12 and 12a (FIG. 8) are first and second linear grooves parallel to the optical axis provided in the guide tube 2, and 15 and 15a are provided in the cylindrical surface of the front group cam tube 3. first and second hemline cam slots. 16 is a pin shaft installed in the lens group lens barrel 7, and is located at the intersection of the first edge cam slot 15 of the surface group cam barrel 3 and the first rectilinear slot 12 of the guide barrel 2. Throughly engaged. Reference numeral 1a denotes a pin shaft implanted in the exterior ring 1, which is penetratingly engaged with the intersection of the second linear groove 12 of the guide tube 2 and the second edge cam groove 15a of the front group cam tube 3. ing.

21 is a linear groove parallel to the optical axis provided on the cylindrical surface of the fixed lens barrel 4; 22 is a helical cam slot provided on the cylindrical surface of the rear group cam tube; 23 is a groove provided on the fourth lens group barrel 10. This is a pin shaft that is implanted, and this pin shaft is penetratingly engaged with the intersecting portion of both the slots 21 and 22 mentioned above.

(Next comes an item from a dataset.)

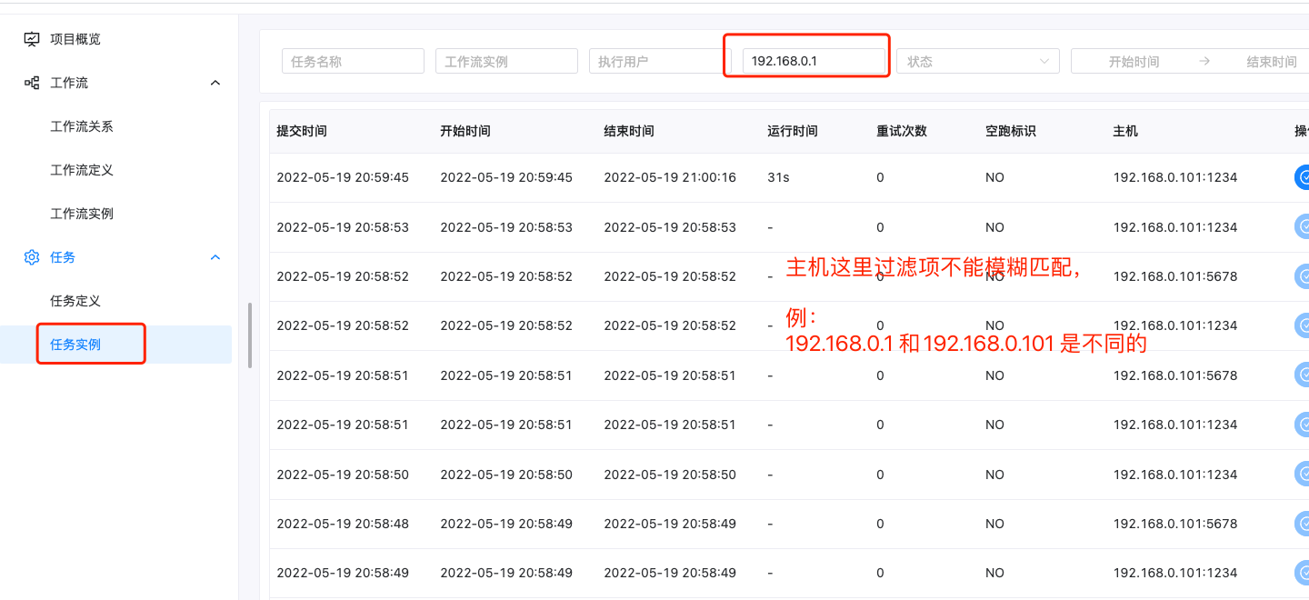Screen dimensions: 1309x600
Task: Click the gear icon next to 任务
Action: (x=31, y=257)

A key member 25 has one end fixed to the outer surface of the front end side of the rear group cam cylinder 5 and the other end fitted into a notch groove 26 formed in the rear end flange of the front group cam cylinder 3. Front group cam tube 3
When the is rotated in the forward or reverse direction, the rotational force is applied to the key member 25.
is transmitted to the rear group cam cylinder 5 through the rear group cam cylinder 5, and the rear group cam cylinder 5 rotates in the forward and reverse directions relative to the rear group cam cylinder 3.

28 is an electric signal bin assembly provided on the mounting mount 6; 29 is a circuit unit fixed to the outer surface of the guide tube and housed in the gap space between the outer ring l and the guide tube 2;
The aforementioned aperture unit 11 and electric signal bin assembly 28
It is electrically coupled to via a lead wire (not shown).

Reference numeral 32 denotes a fixed index attached to the outer surface of the rear end side of the exterior ring 1, and serves as an alignment mark when attaching the photographing lens A to an intermediate device B, which will be described later.

Reference numeral 1A denotes an interlocking pin that is integrally implanted on the upper surface of the exterior ring 1 and moves the exterior ring forward and backward in the optical axis direction with respect to the guide tube 2.

Thus, in the photographing lens A in this embodiment, the outer ring l moves forward and backward in the optical axis direction with respect to the guide tube 2.
This causes the internal lens to move and change the focal length.

In the vertical cross-sectional view of the photographing lens A in FIG. 8, the optical axis is 0-0.
In the upper half from the optical axis, the outer ring 1 is moved backward in the optical axis direction with respect to the guide M2, and the internal lens groups L1 to L4 are converted into a short focal length state (magnification β1). In the lower half of the array from the optical axis, the outer ring 1 is moved forward in the optical axis direction with respect to the guide tube 2 to form an internal lens group, and ~L4 is a lens converted to a long focal length state (magnification β2). It shows a group arrangement.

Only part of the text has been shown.